Overall, researchers observed 89 serious adverse events — including 69 they deemed related to treatment — the most common of which were infections and cytopenia.

Five deaths occurred among relapsed/refractory patients, including three cases of sepsis deemed treatment-related and two of Richter’s transformation that were not related to treatment.

“With three deaths from sepsis in 66 enrolled patients, the treatment-related mortality seems high; however, in cases of low patient numbers, a few patients can have a substantial effect on the overall results,” the researchers wrote. “Furthermore, the fact that an all-comer population, including patients with few or no other therapeutic options, was included into this trial needs to be taken into account. Except for the three fatal sepsis cases, adverse events were generally manageable.”

Although these results are promising, especially based on occurrence of minimal residual disease negativity, the role of bendamustine in this regimen might have to be reconsidered given the incidence of infections during debulking, Avyakta Kallam, MD, and James O. Armitage, MD, of University of Nebraska Medical Center, wrote in an accompanying editorial.

“In particular, in patients with previous exposure to bendamustine or other chemotherapy regimens containing fludarabine, re-exposure to bendamustine might put them at an increased risk of infections without much benefit,” Kallam and Armitage wrote.

With more drug combinations under evaluation for CLL, studies will be required to determine the best drug sequence and appropriate usage, they added.

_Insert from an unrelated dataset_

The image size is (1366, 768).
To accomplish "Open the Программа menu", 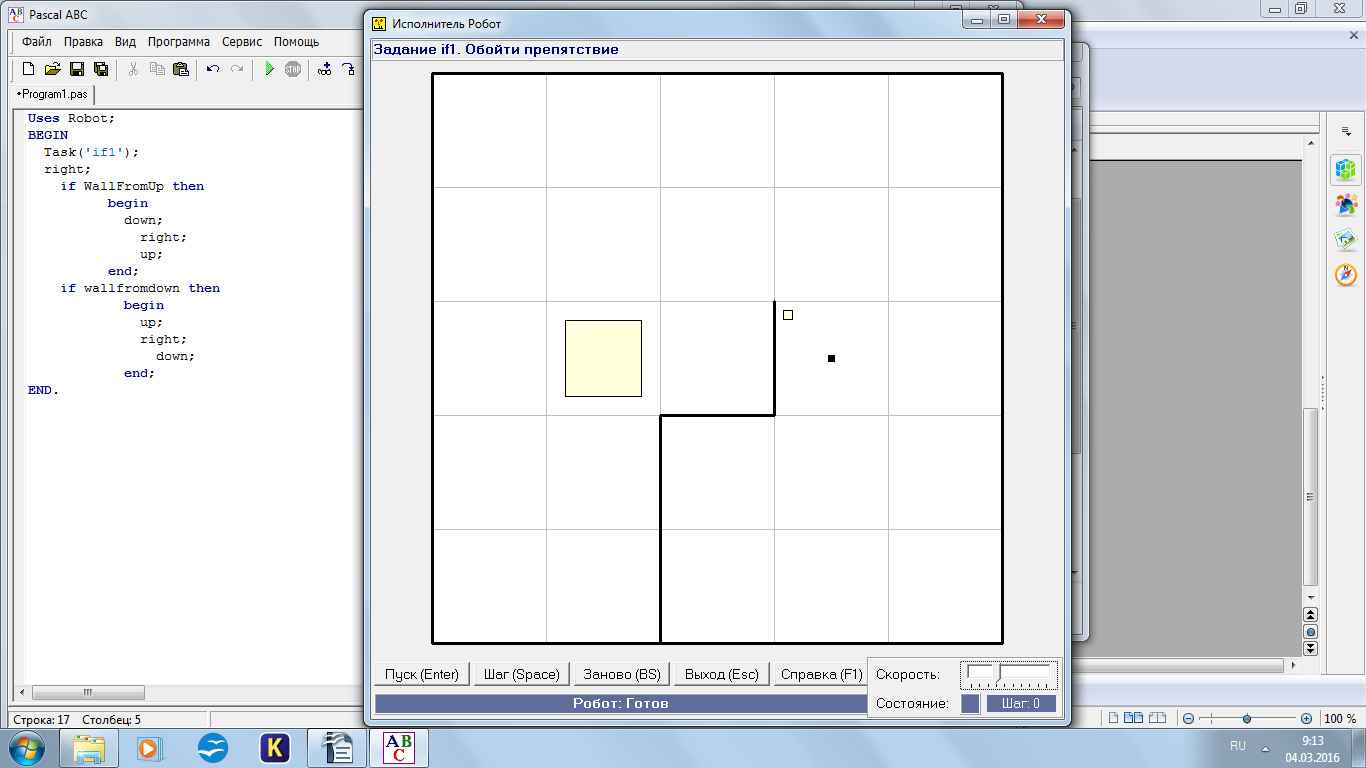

“Although long-term follow-up is necessary to establish the duration of responses after venetoclax is stopped, venetoclax will probably become an integral part of CLL therapy,” Kallam and Armitage wrote. “There is reason to hope that combinations such as ibrutinib [Imbruvica; Pharmacyclics, Janssen], obinutuzumab or rituximab [Rituxan; Genentech, Biogen], and venetoclax will induce true complete remissions in most treatment-naive patients and that some of these complete responders will ultimately be cured.” – by Cassie Homer

Disclosures: AbbVie and F. Hoffmann-La Roche funded the study. Cramer reports research funding from F. Hoffmann-La Roche, Gilead, GlaxoSmithKline, Janssen-Cilag and Novartis; honoraria from F. Hoffmann-La Roche and Janssen-Cilag; advisory board roles with AbbVie, AstraZeneca, Janssen-Cilag and Novartis; and travel grants from F. Hoffmann-La Roche, Gilead, Janssen-Cilag and Mundipharma. Please see the study for all other authors’ relevant financial disclosures. Armitage reports personal fees from Ascentage and Samus Therapeutics, a board of directors role with Tesaro, and an independent data monitoring committee member role with Conatus. Kallam reports no relevant financial disclosures.